How to determine if there are n consecutive pieces of the same color after every move?

Question

Suppose I have some board game with 2 players. Each player takes turns placing pieces of the board at random locations. A player wins if they have n consecutive pieces in a row (vertically or horizontally). Note that the board can extended indefinitely.

I want to a implement a game such as this, but I'm stuck on how to check the winning condition efficiently. After every move, we can, off coarse, check in all 4 directions to see if we satisfied the winning condition, but that's a O(n) search after every move.

I was thinking of caching the results, although I don't think that helps in this case.

e.g., suppose we have cached results at (i - 1, j) and the next piece is placed at (i, j). we can use the results at the former to compute the results at the latter, so this ends up being a O(1) search, but the problem is, we would have to then update the cached results for all the neighbors up to k squares away, so we have the same issue as before.

Is there a better way to code this problem?

Answer 1

Say each cell stores:

• status: unclaimed, player1, player2
• for each dimension (horizontal / vertical): the consecutive run length inclusive of the cell in question.
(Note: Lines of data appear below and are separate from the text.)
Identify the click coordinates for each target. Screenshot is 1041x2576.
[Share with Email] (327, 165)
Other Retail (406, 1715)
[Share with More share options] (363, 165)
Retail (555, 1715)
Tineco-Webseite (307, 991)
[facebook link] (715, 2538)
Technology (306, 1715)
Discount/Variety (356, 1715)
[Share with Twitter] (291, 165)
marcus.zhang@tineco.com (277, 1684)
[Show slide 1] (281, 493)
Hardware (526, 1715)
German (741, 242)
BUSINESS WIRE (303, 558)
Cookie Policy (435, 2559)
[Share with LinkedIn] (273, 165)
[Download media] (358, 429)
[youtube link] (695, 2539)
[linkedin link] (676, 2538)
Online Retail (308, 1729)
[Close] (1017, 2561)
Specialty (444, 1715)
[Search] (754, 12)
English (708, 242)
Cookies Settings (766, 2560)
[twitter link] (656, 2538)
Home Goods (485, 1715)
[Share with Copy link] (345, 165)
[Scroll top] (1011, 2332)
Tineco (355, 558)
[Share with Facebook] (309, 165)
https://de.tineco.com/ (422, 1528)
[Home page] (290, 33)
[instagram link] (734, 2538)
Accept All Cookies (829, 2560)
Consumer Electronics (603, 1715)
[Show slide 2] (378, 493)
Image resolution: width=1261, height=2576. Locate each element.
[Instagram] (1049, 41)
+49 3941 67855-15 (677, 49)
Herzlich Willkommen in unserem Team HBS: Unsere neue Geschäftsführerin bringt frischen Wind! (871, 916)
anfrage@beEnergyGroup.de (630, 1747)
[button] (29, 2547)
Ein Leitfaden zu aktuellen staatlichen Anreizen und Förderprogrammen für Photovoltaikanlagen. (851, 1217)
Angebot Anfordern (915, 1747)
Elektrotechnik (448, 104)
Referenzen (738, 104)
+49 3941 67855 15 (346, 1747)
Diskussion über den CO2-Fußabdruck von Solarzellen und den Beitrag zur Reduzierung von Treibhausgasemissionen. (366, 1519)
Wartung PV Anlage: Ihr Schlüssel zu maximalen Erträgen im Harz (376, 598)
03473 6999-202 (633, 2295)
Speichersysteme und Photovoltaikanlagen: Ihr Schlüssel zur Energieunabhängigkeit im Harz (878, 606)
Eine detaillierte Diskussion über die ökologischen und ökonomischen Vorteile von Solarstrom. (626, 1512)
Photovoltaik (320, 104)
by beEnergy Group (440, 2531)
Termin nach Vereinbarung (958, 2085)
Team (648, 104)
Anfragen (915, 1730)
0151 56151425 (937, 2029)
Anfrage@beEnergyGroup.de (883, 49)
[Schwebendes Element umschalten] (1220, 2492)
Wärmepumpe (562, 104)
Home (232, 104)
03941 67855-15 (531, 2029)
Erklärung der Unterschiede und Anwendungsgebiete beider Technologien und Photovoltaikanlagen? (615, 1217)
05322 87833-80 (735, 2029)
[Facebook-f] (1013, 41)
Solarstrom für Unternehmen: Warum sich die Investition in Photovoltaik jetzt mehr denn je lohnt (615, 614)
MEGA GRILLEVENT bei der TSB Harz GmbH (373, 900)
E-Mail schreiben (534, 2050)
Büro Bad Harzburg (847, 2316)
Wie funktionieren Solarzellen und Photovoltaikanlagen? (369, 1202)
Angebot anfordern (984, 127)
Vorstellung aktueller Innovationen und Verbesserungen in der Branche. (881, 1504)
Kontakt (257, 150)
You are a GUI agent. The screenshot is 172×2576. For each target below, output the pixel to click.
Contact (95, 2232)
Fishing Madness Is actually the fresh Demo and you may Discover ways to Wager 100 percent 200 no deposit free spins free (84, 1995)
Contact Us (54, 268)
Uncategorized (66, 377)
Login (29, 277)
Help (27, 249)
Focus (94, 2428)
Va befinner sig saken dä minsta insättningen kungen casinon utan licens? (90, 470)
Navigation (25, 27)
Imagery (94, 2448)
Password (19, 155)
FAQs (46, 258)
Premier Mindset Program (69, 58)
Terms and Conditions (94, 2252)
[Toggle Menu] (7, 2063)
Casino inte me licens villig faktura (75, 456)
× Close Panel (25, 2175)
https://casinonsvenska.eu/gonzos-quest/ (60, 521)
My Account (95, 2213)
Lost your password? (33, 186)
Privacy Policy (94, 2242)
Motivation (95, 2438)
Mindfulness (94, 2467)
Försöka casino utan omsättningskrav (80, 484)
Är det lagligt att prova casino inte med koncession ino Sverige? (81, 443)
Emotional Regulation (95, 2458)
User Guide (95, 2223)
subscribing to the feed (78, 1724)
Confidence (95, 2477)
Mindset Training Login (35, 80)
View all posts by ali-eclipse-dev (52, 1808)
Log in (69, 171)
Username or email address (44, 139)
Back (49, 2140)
Treat this as 0 for unclaimed cells.

To avoid expensive updates, we only guarantee run length correctness for the cells at the ends of consecutive runs. E.g. if you're the leftmost cell of a run, the correctness of the length of the run to the right is guaranteed.

On a player claiming a cell, check the 4 neighboring cells.

• If none of them are claimed by the same player, set both dimensions to 1.
• If one or more of them are claimed by the same player, update the endpoints of the relevant runs to reflect the new length.

Example 1: X = unclaimed; 0 = player 0, 1 = player 1. Say along some dimension we have ...XXXX000X000000XXXX...

...and then, player 0 claims the cell separating the run of 3 0s from the run of 6 0s. When checking the neighbors, we see that there's a run that extends 3 to the left and 6 to the right. With the new cell, we have a run of 10. In O(1) we update the 2 endpoints to be 10 in the horizontal dimension.

Each time a cell is claimed, we update at most 4 cells in O(1) time. Because we know the length of the runs, we can find the endpoints in O(1).

Answer 2

I would use two disjoint set data structures -- one for vertical sets and one for horizontal sets.

When a piece is added to the board, you create a set for it in each data structure. Then in the vertical one you merge its set with any (up to 2) vertically adjacent sets of the same color. In the horizontal one you do the same thing for horizontal adjacency.

You need to keep track of the total number of elements in each root set, and when one of them gets bigger than n you have a winner. You might as well use union-by-size instead of union-by-rank.

If you give each piece an integer ID equal to the number of preceding moves, then you can implement these disjoint set data structures very efficiently using a single dynamic array for each one. See the implementation in this answer: How to properly implement disjoint set data structure for finding spanning forests in Python?

This takes effectively constant amortized time per move.

If you're doing some kind of backtracking search that requires you to undo moves, then you should either skip path compression (your checks will then take O(log n) time), or use a method of path compression that changes only a constant number of pointers per operation. I would suggest just linking the node halfway along the path directly to the root. That will restore constant amortized time operation, and will limit updates per move to only 8 integers per move (4 in each disjoint set data structure). Tracking these updates in an undo stack will let you efficiently undo each update for backtracking purposes.